Ronald Reagan was every man's president. The Gipper believed that you had to energize the taxi driver, the waitress, and the factory worker to try to make things better. I recently spoke to a taxi driver from Russia about Reagan. “Without President Reagan,” he said, “I wouldn't be here.” Reagan was the blue collar worker's president.

Reagan’s confidence in people is what made him embrace Supply Side Economics from the start. All of us working on Reagan’s economic plan were talking about tax cuts, spending cuts, regulation cuts, and inflation cuts. The plan was very simple: set up incentives to encourage people to move their money from hard assets that don’t contribute to growth, like gold or antiques, to securities. The money that moves from those non-productive assets will fatten up the financial markets and make money available to grow businesses. In order to have economic growth, you have to make capital available to businesses. That’s exactly what happened during Reagan’s presidency and has continued to happen since then.

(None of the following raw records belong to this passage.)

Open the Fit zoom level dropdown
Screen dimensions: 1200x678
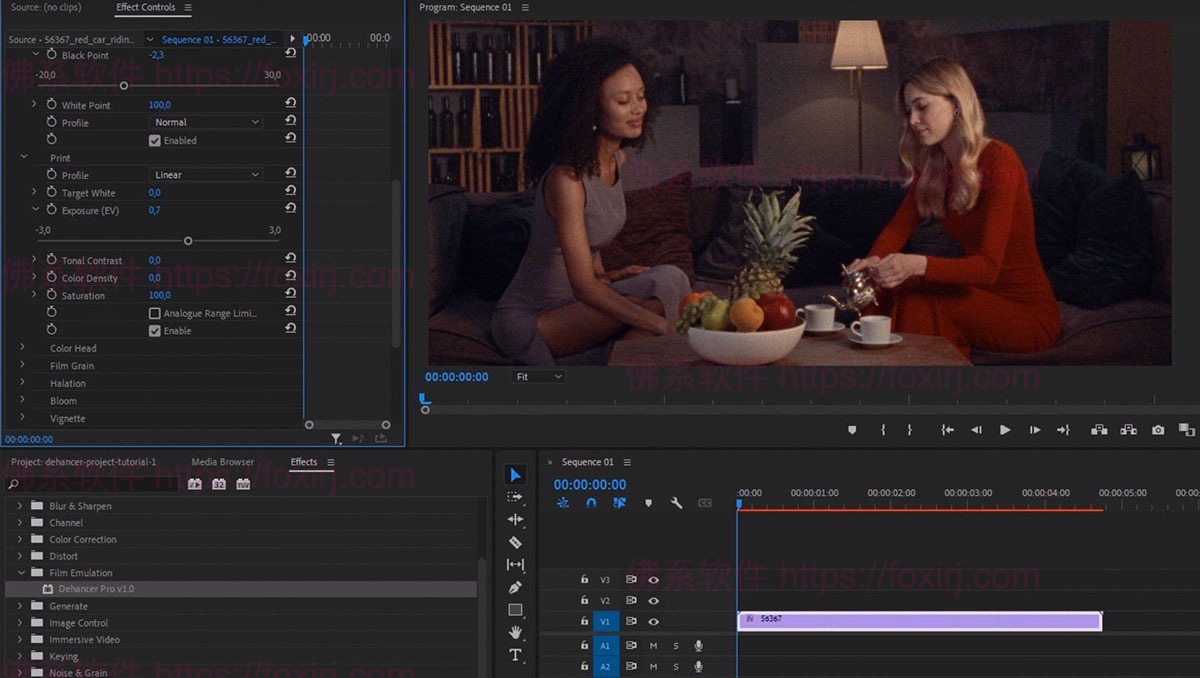pos(539,377)
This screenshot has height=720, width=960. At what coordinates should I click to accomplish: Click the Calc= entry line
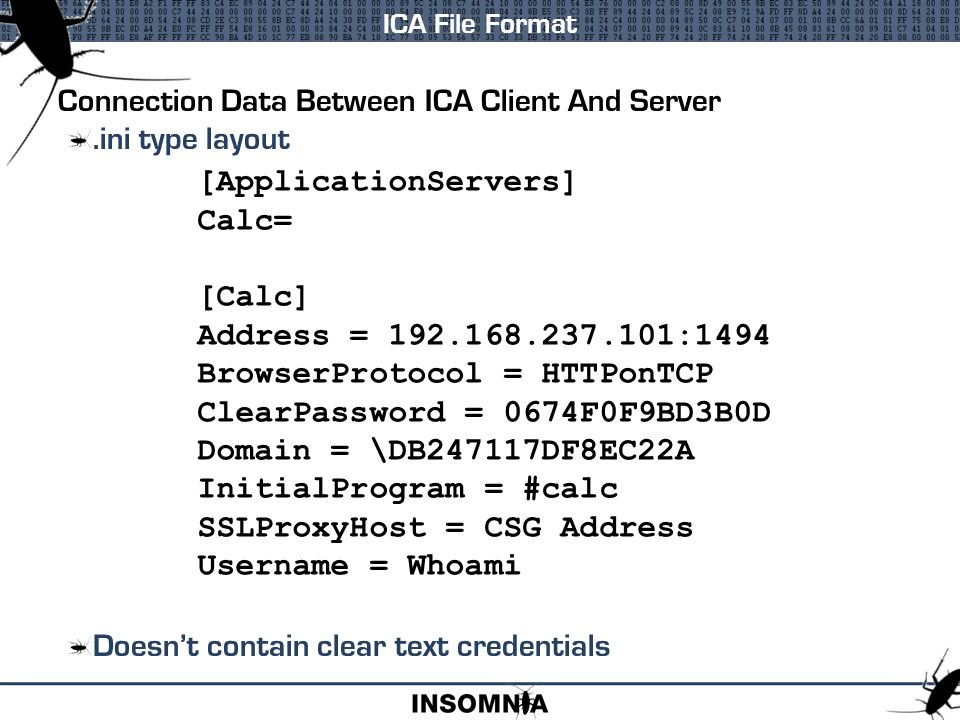point(245,220)
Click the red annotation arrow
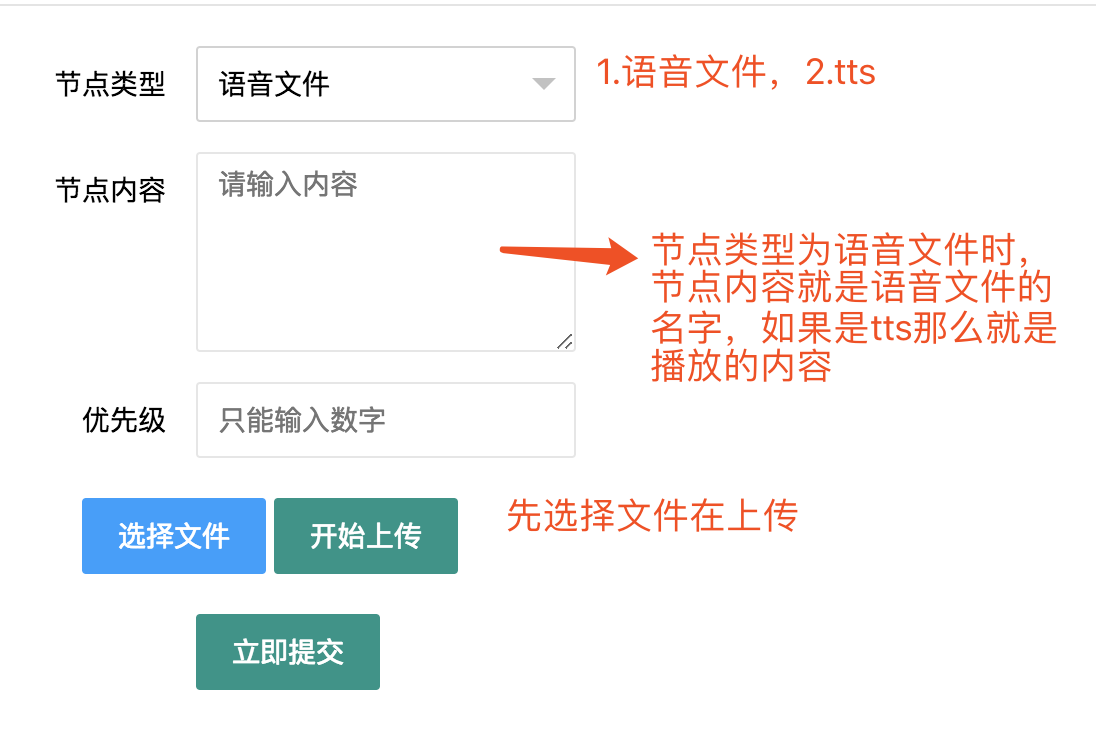This screenshot has width=1096, height=752. pyautogui.click(x=568, y=255)
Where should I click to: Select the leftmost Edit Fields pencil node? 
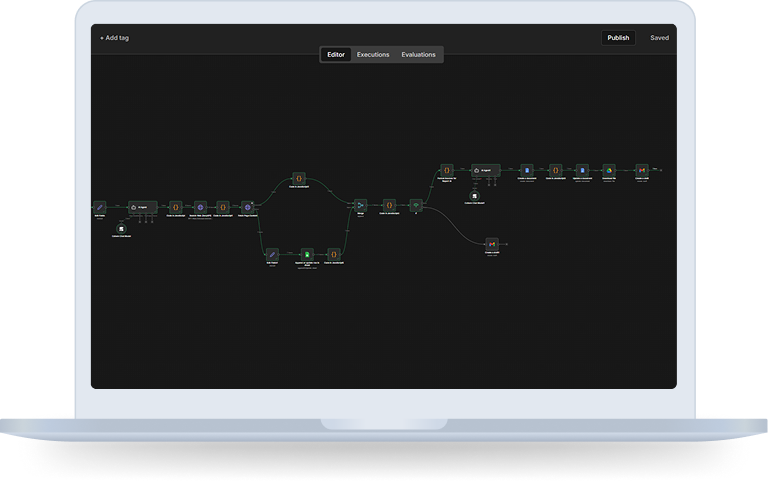(x=99, y=207)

Back then were the days of Dr. Doom and Mr. Gloom, Wall Street pundits who were worried about deficits and interest rates. I believed then, and still do, that the deficit means nothing for interest rates. In 1981, I published an article in The Wall Street Journal called “Why Interest Rates Must Fall” that explained why.

The most important thing in determining interest rates is what assets people want to own. People will want to own securities if: 1) you don't tax them on their security income, and 2) you don't subsidize them for owning something else, like gold and other hard assets.

Reagan changed the entire incentive structure for owning assets. By lowering tax rates, he took away the incentive for people to hide their money in tax shelters. By lowering inflation, people could no longer get rich watching their house increase in value—lowering inflation took away the ability of people to earn money without working.

Lowering inflation was also a significant weapon in winning the Cold War. Russia made all of their money by selling commodities: gold, chromium, oil, and other hard assets. The Reagan economic plan bankrupted the Soviet Union, making them much more amenable to compromise. That was no accident.

On the home front, the Reagan plan forced people to change from being a real estate moguls to being Warren Buffet if they wanted to make money. When Reagan came in, tax shelters and inflation hedges were the investments of choice. Since then, people have moved 20% of their wealth out of hard assets into securities. With a total asset base of $130 trillion, that makes a $26 trillion tidal wave that moved out of hard assets and hit the financial markets. This made tremendous opportunities in the financial markets and in financial jobs. The size of that shift makes it a much more important story than anything about budgets and deficits.

There are still people worrying about current deficits driving interest rates up and triggering inflation. What still matters most is the size of the asset base, and compared to the total asset base of $130T, the deficit is not big enough to matter.